What John McCallum was referring to was the point I made to him at the meeting that the pending double taxation of retirement income from income trusts in RRSPs (but not pension plans!) is going to become the economic equivalent of Canada losing 2.5 million full and part time jobs in less than a year’s time.

This was relevant to last night’s discussion for the simple fact that John began the evening by describing what the Liberals to four priorities for the upcoming 2010 Budget will be and the basis on which the Liberal’s will evaluate the Budget namely:

(1) Jobs. Will jobs be protected/created
(2) Pensions. What will be done to address pension crisis
(3) Social Policy. Will any cuts to social programs be done “fairly”?
(4) Deficit. How successful are the measure in addressing the budget

The Marshall Savings Plan directly, and SIGNIFICANTLY addresses all four of these measures in ways that no other single policy measure could. I will address them in the reverse order of the Liberals priorities, and end with a description of how the Marshall Savings Plan addresses the Liberal’s number one priority, namely jobs

(4) Deficit: The MSP will generate $6 billion in annual tax revenue, 38% of which is presently going unrecognized by the Harper government, if you adopt the government’s flawed methodology behind their bogus “tax leakage” argument and 100% of which is at risk of being permanently lost ig the remaining 169 trusts suffer a similar fate to the 51 trusts that have been taken over to date through non-taxable means that has seen $1.5 billion a year lost by all taxpayers.

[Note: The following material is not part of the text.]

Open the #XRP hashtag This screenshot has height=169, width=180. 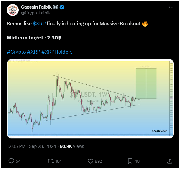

(3) Social Policy. Double taxing retirement income from income trusts held in RRSPs but not pension funds is the antithesis of fairness and is regressive to those people in society who can least afford it, namely the 75% of Canadians who are without an employer pension, who already have ebnough of a challenge facing them in their attempts to provide themselves with retirement income, without the government creating a grossly unlevel playing field, more than already exists by the diubke taxation of income trusts and the denial of pension income spltting. The MSP addresses this inequity head on, in a way that is tax revenue positive, Name one other policy that can do that?

(2) Pensions: The MSP is a major pension initiative that addresses the needs of all Canadians and especially the 75% of Canadians without pensions and is revenue positive to boot. This is why the MSP was able to achieve the phenomenal level pf publci support of 79.6% acceptance in a recent Envioonic Research Poll. Name one other serious measure that could be implemented by the Liberals or any other party that is able to achieve that kind of public support.

(1) Jobs: Evidently John McCallum did not read my email of February 2, 2010 or my blog of the same day that reads:

Flaherty’s INCOME trust tax is like 2.5 million looming job losses
Tuesday, February 2, 2010
http://caiti-online.blogspot.com/2010/02/flahertys-income-trust-tax-is-like-25_02.html

What is a job, if not a stream of INCOME, in return for work invested by Canadians in the Canadian economy?

What is an income trust, if not a stream of INCOME in return for money invested by Canadians in the Canadian economy?

For the 2.5 million Canadians who wisely invested in profit sharing income trusts ( rather than some synthetic derivative investment like Manulife’s (unhedged) Income Plus or some ABCP house of cards), owning a diversified portfolio of INCOME trusts was like having one of the most secure jobs in Canada. Almost like being an MP or an unelected Senator, but on a much smaller scale.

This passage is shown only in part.